I was at the edge of a woods. Before me was a wide tranquil river, and near the middle of that river was a child splashing, screaming …

Drowning!

The child is Rufus, it is 1815 in Maryland and Dana has time-travelled (without explanation) to an era where her liberties are severely constrained, to save the life of an ancestor. She must try and survive while she is there and figure out how to return to her own life. Until the next time his life is danger and she is called back again.

It’s a riveting account, putting a modern woman into an era where her attitude, education and way of being in the world are a danger to herself. It reminded me of Andrea Levy’s story of slavery in the Jamaican plantations Long Song both writer’s had a similar objective, to get inside the world of their ancestors, to imagine those voices that hadn’t been able to record their perspectives and feelings.

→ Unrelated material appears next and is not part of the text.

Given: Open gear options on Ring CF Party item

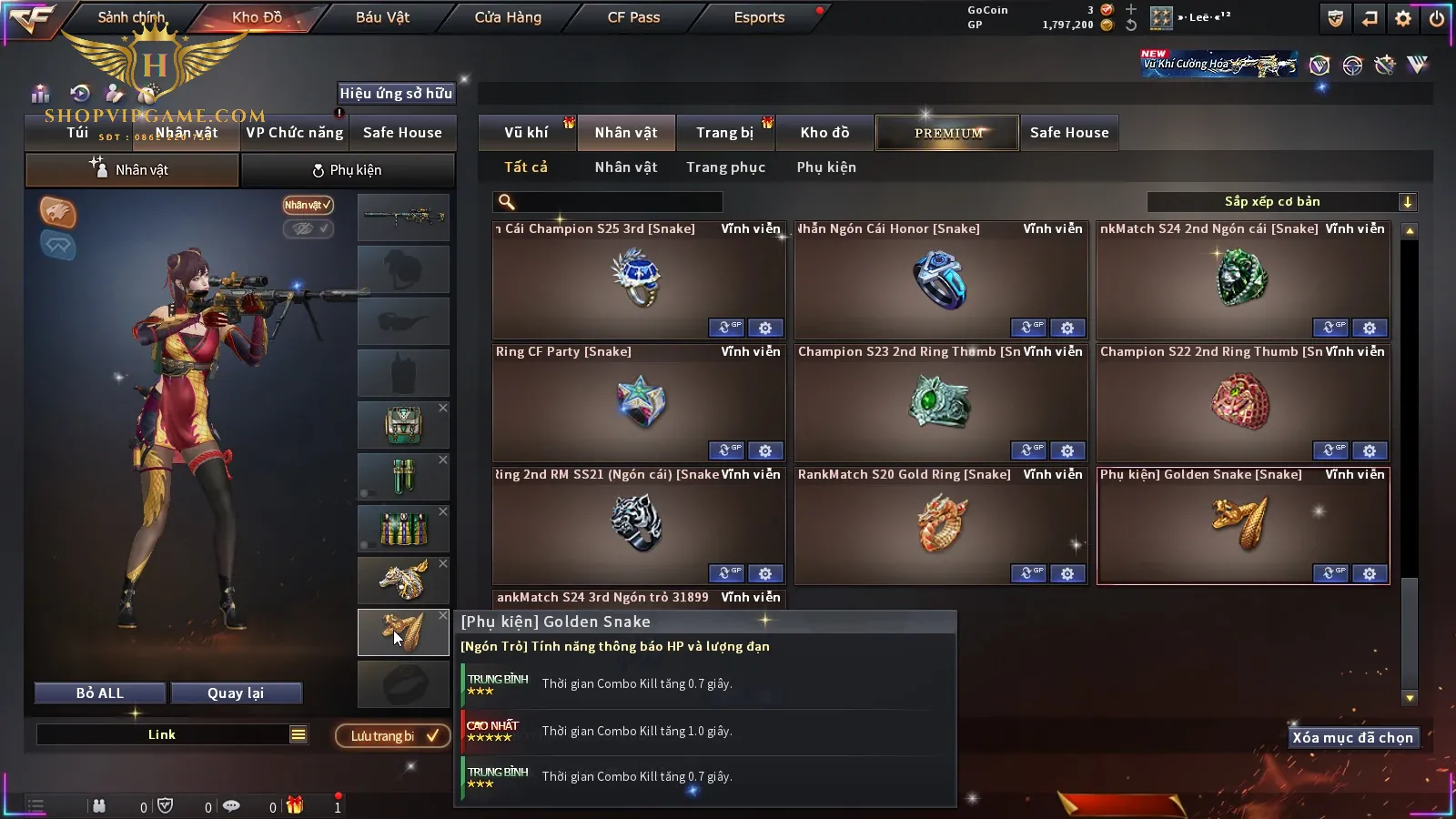Looking at the screenshot, I should (x=765, y=450).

Levy looks at slavery through the eyes of a slave and does so with both humour and distaste. Butler transports a modern women, someone like her in fact, back in time, and makes us feel what life was like in 1815, showing us how someone from our own time might cope if sent back there, knowing what we know now. It’s an interesting predicament.

The longer Dana stays, the more she begins to feel part of the household, familiar and accepting.

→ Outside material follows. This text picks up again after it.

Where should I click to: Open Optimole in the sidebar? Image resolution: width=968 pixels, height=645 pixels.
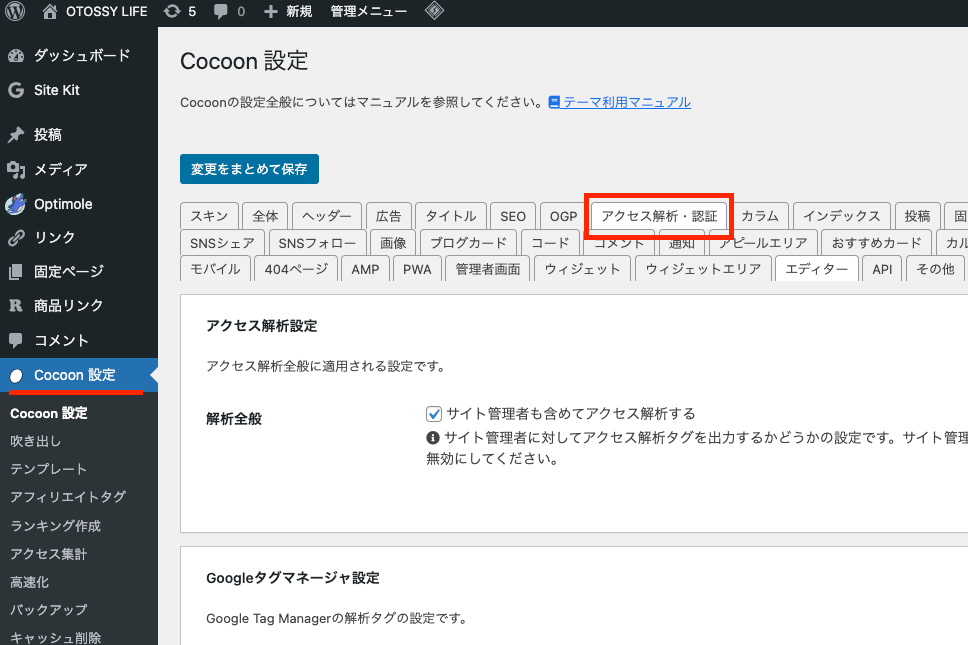(x=63, y=204)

That disturbed me too when I thought about it. How easily we seemed to acclimatize. Not that I wanted us to have trouble, but it seemed as though we should have had a harder time adjusting to this particular segment of history – adjusting to our places  in the householder of a slaveholder.

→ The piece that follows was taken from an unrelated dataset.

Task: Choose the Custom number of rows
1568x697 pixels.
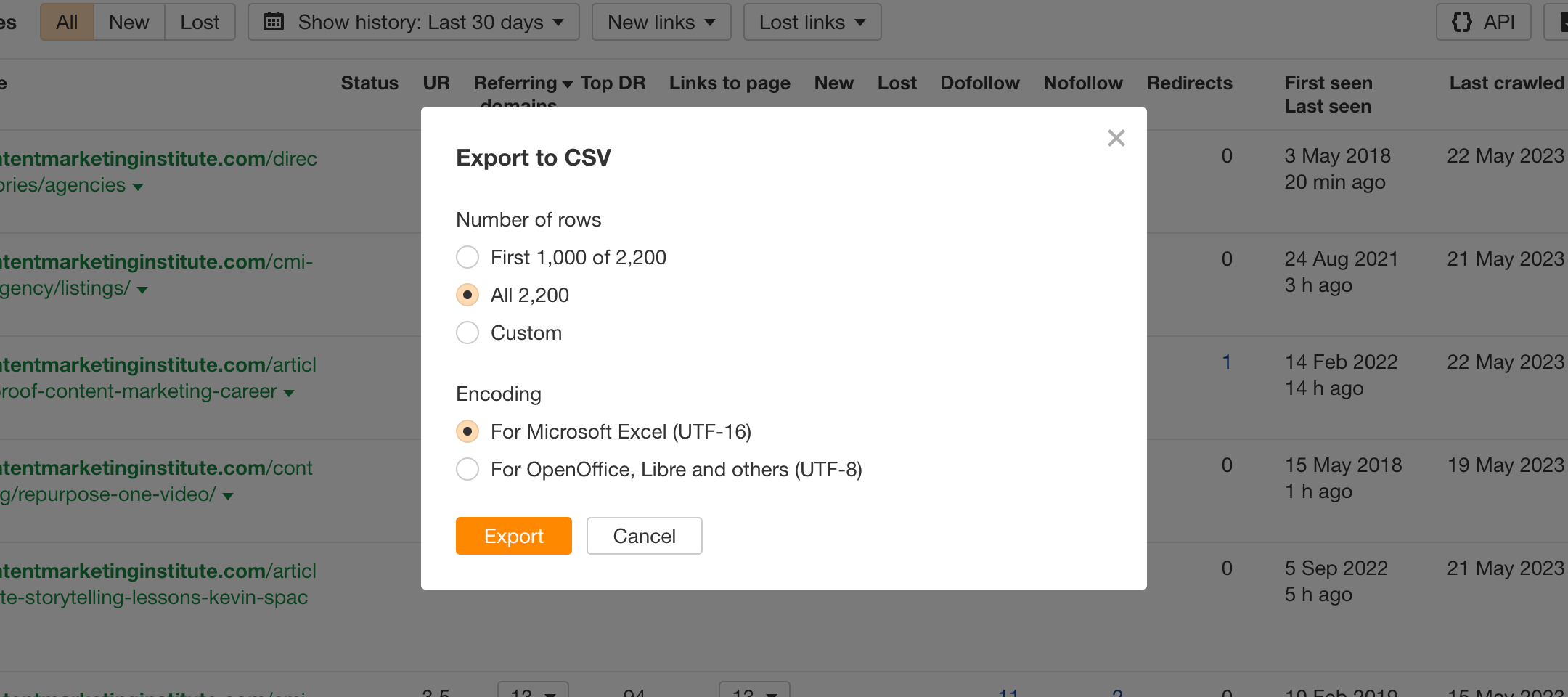Action: click(x=467, y=333)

Rufus is the son of the plantation owner, the person Dana is connected to, as he ages and becomes more like his father, she struggles to rationalise her feelings towards him.

I looked at him again and let myself understand. It was that destructive single-minded love of his. He loved me. Not the way he loved Alice, thank God. He didn’t seem to want to sleep with me. But he wanted me around – someone to talk to, someone who would listen to him and care what he said, care about him.

And I did. However little sense it made, I cared. I must have. I kept forgiving him for things…

It’s a thought-provoking novel that uses that element of fantasy to place a woman of the 1970’s into the 1800’s to look at that life and legacy from the inside out. We can imagine how that would have stretched the imagination of the author and the challenges that created for her, grappling with what she discovered there, with what she was becoming aware of.

Highly recommended.

Where The Crawdads Sing by Delia Owens

I absolutely loved this, a surprise read, it was a gift from a friend who spends more time living in the wilderness than with humanity. When I read the bio of the author and saw she was a nature writer and wildlife scientist, with a degree in Zoology and a PhD in Animal Behaviour, I was even more attracted to the potential this might infuse, what looked like a murder mystery novel.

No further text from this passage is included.